Agent641@lemmy.world 1 month ago
Crocodile
boaratio@lemmy.world 1 month ago
Thanks for the correcting.
mEEGal@lemmy.world 1 month ago
looks fake
SPRUNT@lemmy.world 1 month ago
Spoken like someone who knows nothing about zebras. They’re not striped because of camouflage; that’s their prison uniform, and they are all violent offenders.
Denjin@feddit.uk 1 month ago
There’s not many animals that haven’t been domesticated because they’re cunts. And zebras are one.
Shieldtoad@sh.itjust.works 1 month ago
Here is the video. The zebra bites around 1:00.
Eddyzh@lemmy.world 1 month ago
Hm it’s not a fake picture apparently but the situation is definitely not as implied.
redbrick@lemmy.world 1 month ago
crocs are damn scary. They once ripped off an oar from our boat…freaking scary ass moment. Dad chased it off with the other oar. If Jurassic Park were real, crocs are a glimpse of that.

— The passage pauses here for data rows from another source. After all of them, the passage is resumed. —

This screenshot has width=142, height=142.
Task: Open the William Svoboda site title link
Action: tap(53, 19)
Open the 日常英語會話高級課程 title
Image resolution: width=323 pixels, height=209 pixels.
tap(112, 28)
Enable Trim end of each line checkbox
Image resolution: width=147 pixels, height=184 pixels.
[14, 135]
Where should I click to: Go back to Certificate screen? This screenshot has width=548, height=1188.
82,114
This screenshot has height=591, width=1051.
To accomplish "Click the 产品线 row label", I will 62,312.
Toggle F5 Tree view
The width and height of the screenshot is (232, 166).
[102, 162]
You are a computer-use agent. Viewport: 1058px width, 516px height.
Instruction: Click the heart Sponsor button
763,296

mEEGal@lemmy.world 1 month ago
thank you for sharing 👏👌
gandalf_der_12te@discuss.tchncs.de 5 weeks ago
What’s crazy to me is that the zebra seems to display no emotion at all while the crocodile literally rips its leg off.

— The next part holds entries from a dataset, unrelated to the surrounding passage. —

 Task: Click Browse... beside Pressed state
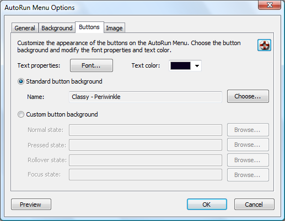248,145
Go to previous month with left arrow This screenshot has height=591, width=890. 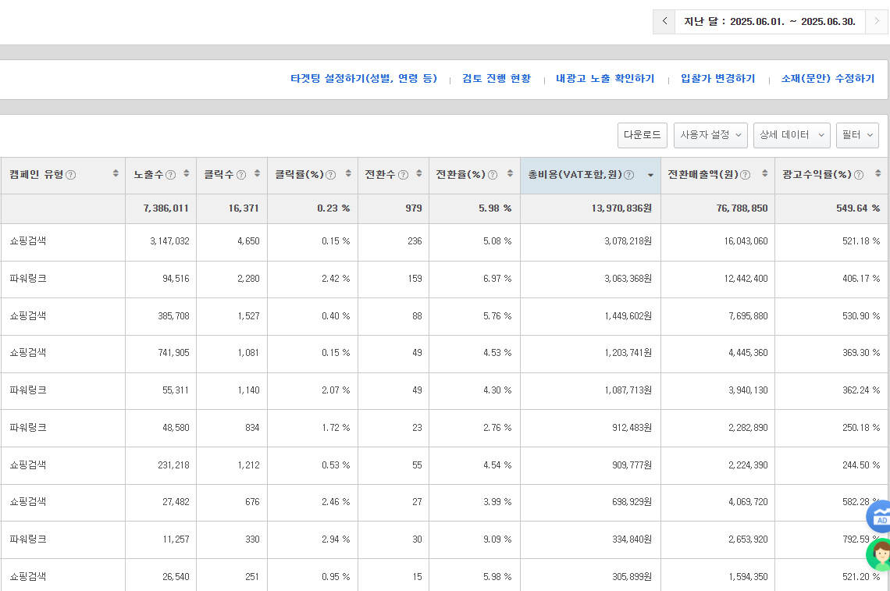pyautogui.click(x=664, y=22)
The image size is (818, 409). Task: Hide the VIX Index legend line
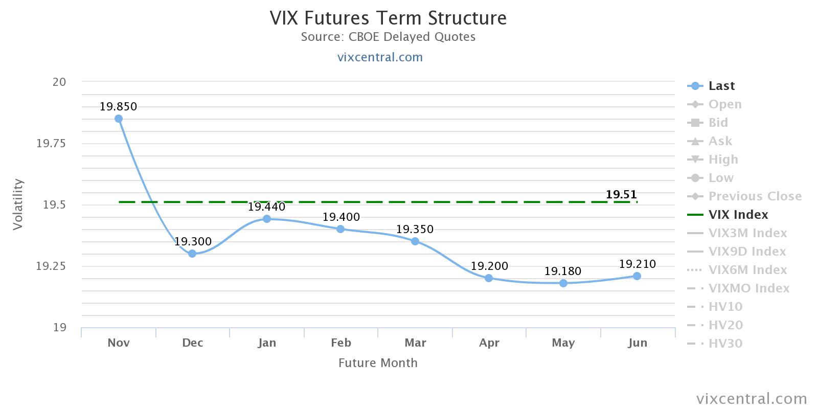pos(738,215)

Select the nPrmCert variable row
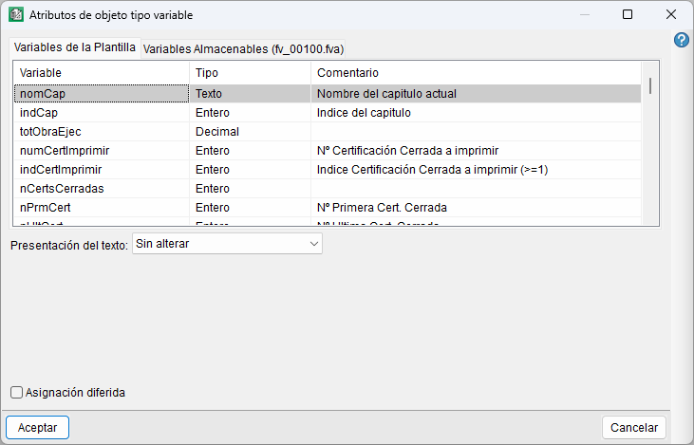pos(328,208)
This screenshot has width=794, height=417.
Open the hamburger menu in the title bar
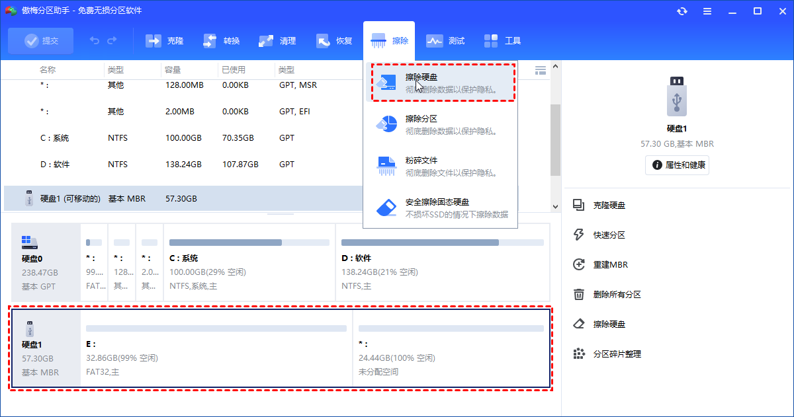click(707, 10)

Tollana1234567@lemmy.today 5 weeks ago
zebras are known to attack predators, and horses love to bite.
MonkderVierte@lemmy.zip 1 month ago
They are also not suited to be riding them, even if they were tame.

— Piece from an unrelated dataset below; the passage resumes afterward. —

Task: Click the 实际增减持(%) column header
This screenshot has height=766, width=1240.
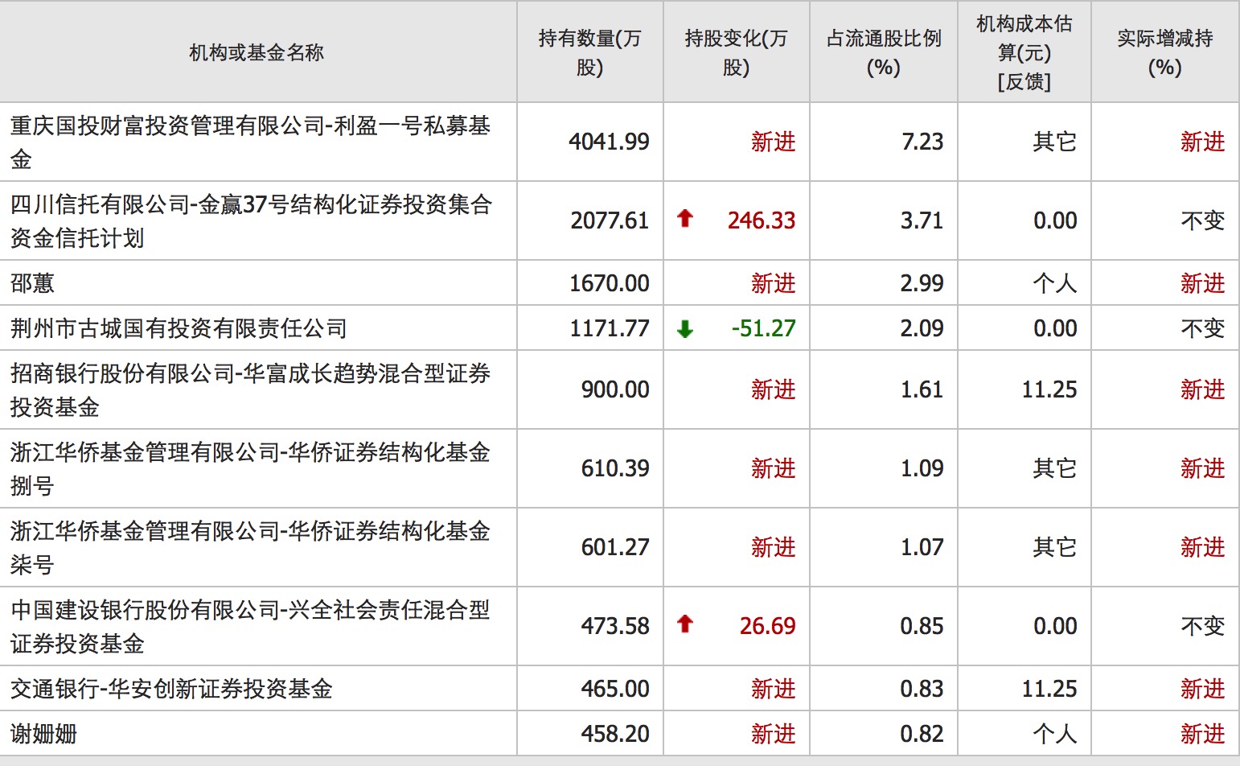Action: pos(1164,52)
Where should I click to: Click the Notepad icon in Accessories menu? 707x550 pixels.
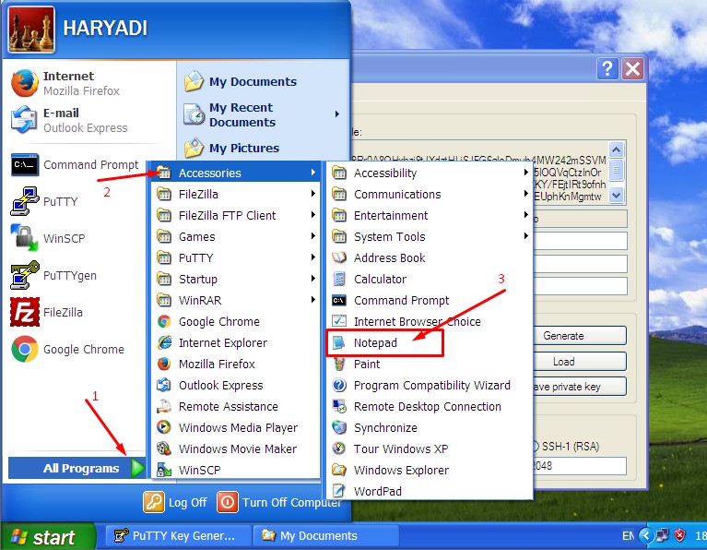tap(339, 343)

FatVegan@leminal.space 1 month ago
Horses aren’t either, and people still do it.
MonkderVierte@lemmy.zip 1 month ago
No, i mean, Zebras have a weaker back and are also smaller.
DasFaultier@sh.itjust.works 1 month ago
Hey, stop it zebra, you have to adhere to the rules of the food chain!
NannerBanner@literature.cafe 1 month ago
Don’t worry, the food chain is well preserved.
ConstantPain@lemmy.world 1 month ago
Did you ever see the size of a zebra?
Pistcow@lemmy.world 1 month ago
steps on a butterfly
bleistift2@sopuli.xyz 1 month ago
What distinguishes zebras from horses is that zebras live in anonymous herds. That is, they like to clump together to ward off predators, but they don’t know or like each other. They are not a uniform group with a leader. Horses on the other hand do have authorities and followers among them. And humans can hijack the role of the leader.
CGPGrey: The Real Reason We Don’t Ride Zebras (6:23)
Tar_alcaran@sh.itjust.works 1 month ago
Zebra’s don’t like anyone, and they’re not afraid to show it. Repeatedly.
M137@lemmy.world 5 weeks ago
And donkeys like only one person and will absolutely fuck up anyone or anything that tries to hurt that person or the donkey itself.
Skullgrid@lemmy.world 1 month ago
says a lot about 4chan, the penny arcade GIFT theory, etc
Duamerthrax@lemmy.world 1 month ago
With how Facebook forces real names, the idea that being anonymous has any influence where or not someone is a fuckwad had been debunked.
Sundiata@lemmy.world 5 weeks ago
4chan blocks vpns, and /pol/ is a federal honeypot.
not so anonymous
stenAanden@feddit.dk 1 month ago
This makes me wonder… How much of what he says is just conjecture? Do we ACTUALLY know with good certainty that zebras can’t be domesticated due to their nature? Or is it just a hypothesis/theory that has reached widespread popularity?
I have heard that zebras (along with other African animals) can’t be domesticated because they have evolved to live among humans, when we were still man-apes. But that maybe that’s just conjecture too.
Note how he have no sources in his video or description. And his comparison to chickens, cows, sheep and cats don’t seem to make much sense. The relation between humans and chickens/cows/sheep is markedly different from that of horses. Do wild fowl really have family structures? Cats don’t yet they are still docile among humans.
cattywampas@lemmy.world 1 month ago
Yes, people have tried to domesticate zebras before and they’re just too ornery.
LH0ezVT@sh.itjust.works 1 month ago
I saw a historic photo in a magazine once, where some European colonial officers tried to tame and ride zebras
fossilesque@mander.xyz 5 weeks ago
nature’s black bloc
LH0ezVT@sh.itjust.works 5 weeks ago
Just wait until we have overturn the fascist system, then you’ll be first against the wall!